Schweinefleisch ist im Islam „haram“. Gläubige Muslime dürfen es nur essen, wenn es um Leben oder Tod geht. Für viele heißt das auch, sie können nichts essen, das mit Schweinefleisch in Berührung gekommen ist – So wie Erol Oturan. Das Problem: Sein Tennisverein schafft sich einen neuen Wurstgrill an, den alle genießen können, bis auf ihn. Schnell kommt die Idee: Man könne doch für Erol einen zweiten Grill mit dazu bestellen. Aber aus diesem gut gemeinten Vorschlag entwickelt sich ein Streit, der Ehen, Freundschaften, und schlussendlich sogar den Vereinszusammenhalt selbst bedroht.

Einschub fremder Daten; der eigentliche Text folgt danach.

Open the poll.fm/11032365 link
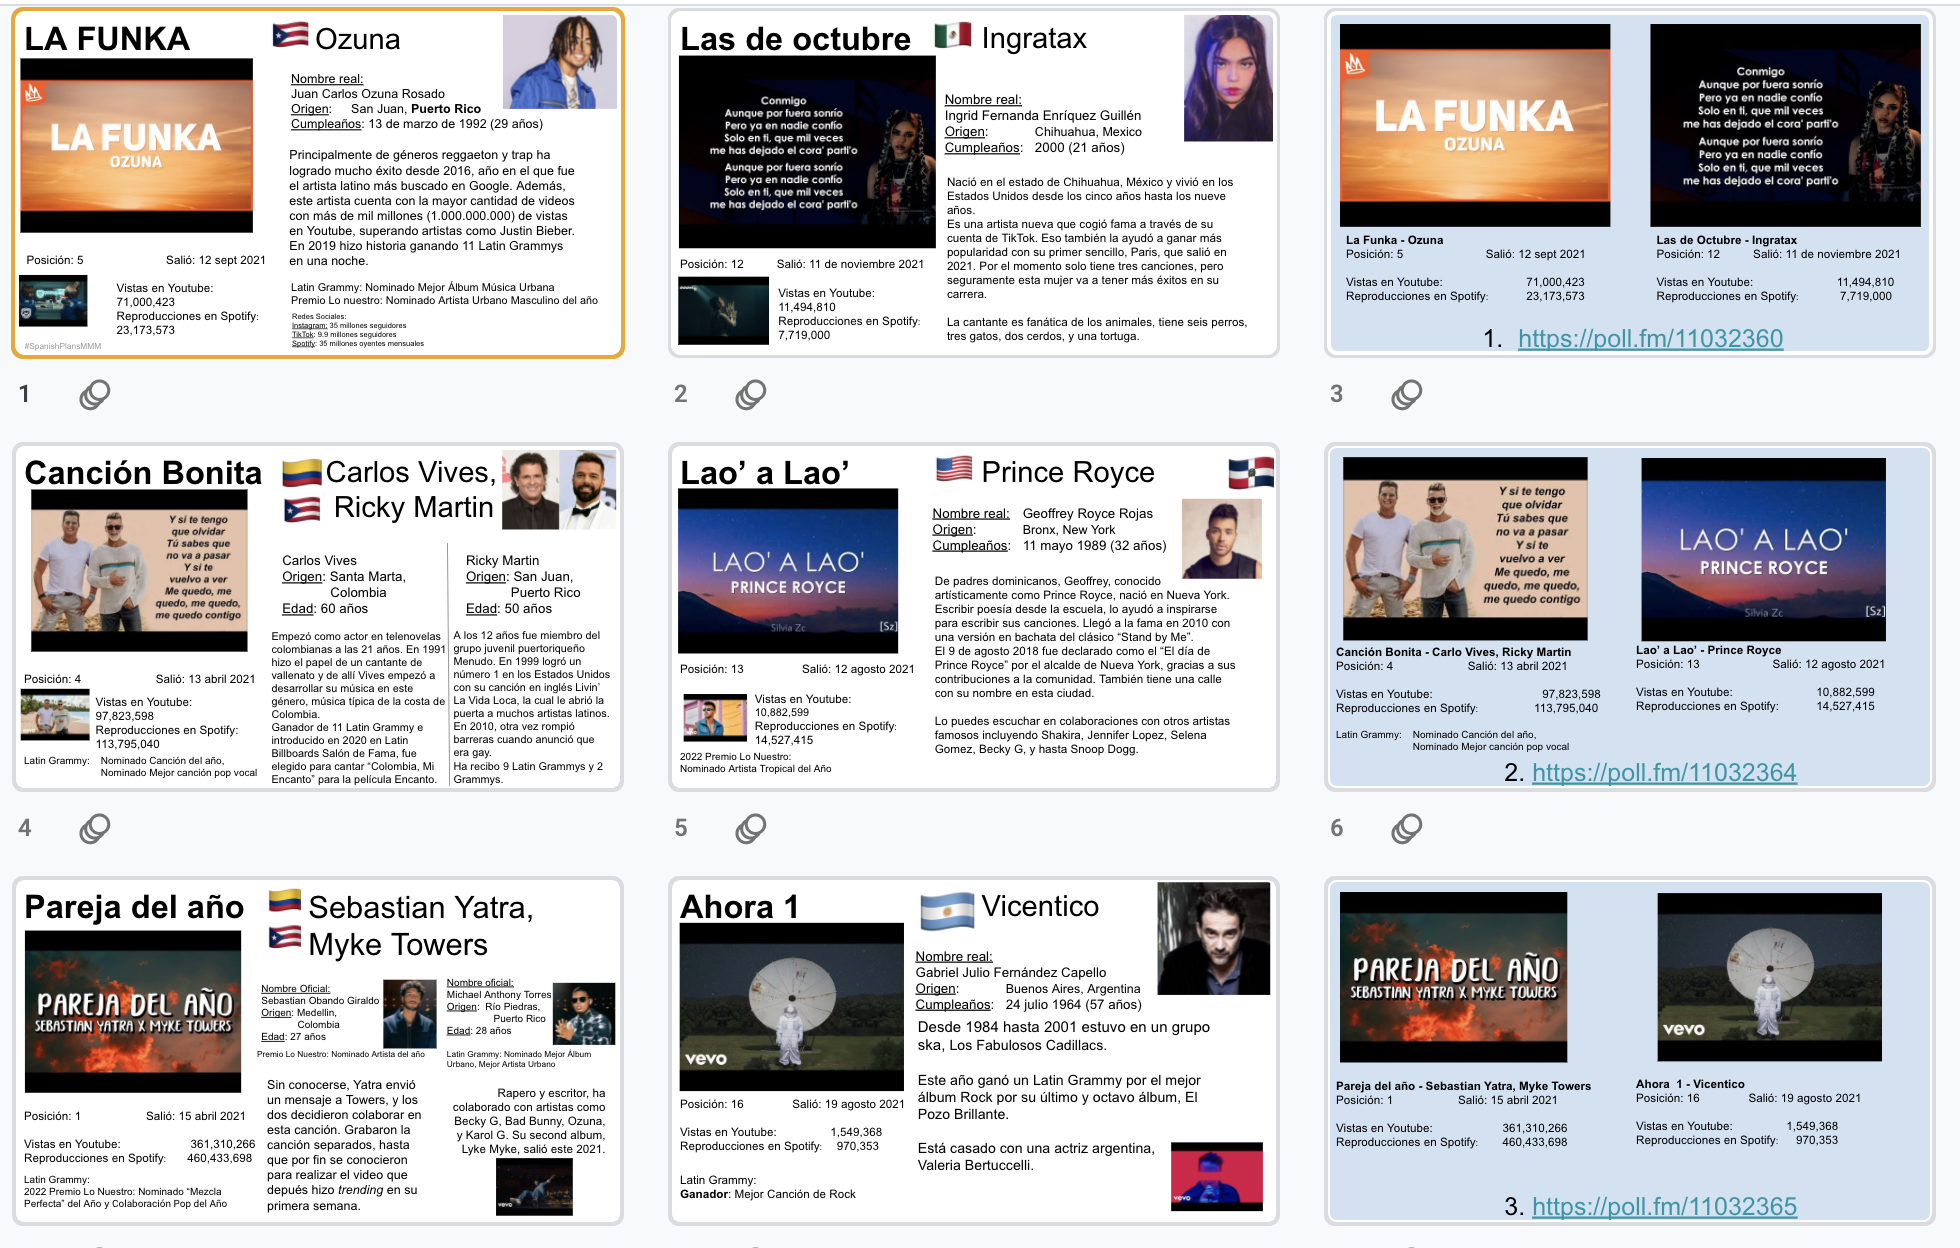This screenshot has height=1248, width=1960. click(1664, 1207)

„Extrawurst“ ist aktuell das wohl meist gespielte Theaterstück Deutschlands. Die von Dietmar Jacobs und Moritz Netenjakob ins Leben gerufene Satire erfreut sich großem Zuspruch, denn was als Komödie beginnt, entwickelt sich über zwei Stunden Spielzeit zu einem Stück, das viel zu Denken gibt. Aus Frage nach der Extrawurst wird eine Diskussion über Integration, Religion, und Demokratie selbst, die dem Zuschauer nichts vorgeigt. Anfangs bilden sich im Verein zwei Seiten – eine vermeintlich tolerante und intolerante. Aber diese Rollenverteilung löst sich schnell auf. Figuren zeigen ihre wahren Gesichter – eine richtige Seite gibt es in der Diskussion nicht.
Zuschauer spielen mit
Regisseurin Alexandra Marinescu und die Schauspieler zeigen sich begeistert vom Stück. Berkay Çetin, der Erol darstellt, hat selbst einen türkischen Migrationshintergrund und sieht das Stück als „Spiegel für die Gesellschaft“. Der Spiegel wird auch dem Publikum selbst vorgehalten, denn das Ende wird von ihm bestimmt. In einer vermeintlichen Vereinsabstimmung entscheiden die Zuschauer, ob Erol schlussendlich seinen eigenen Grill bekommen soll. Bei der Premiere in Weiden fällt die Abstimmung sehr eindeutig aus: Fast alle stimmen der Extrawurst zu. Vereinzelt zeigen sich aber Gegenstimmen, und auch die Schauspieler selbst sind sich nicht ganz einig.
Ob das alternative Ende, das Erol keinen zweiten Grill widmet, auch einmal ins Spiel kommt, muss sich erst noch zeigen. Dafür gibt es aber auch noch genug Zeit – die nächsten Vorstellungen stehen am 01. und 02. März in Tirschenreuth an. Und auch danach geht es noch lange weiter für „Extrawurst“ – quer durch die Oberpfalz.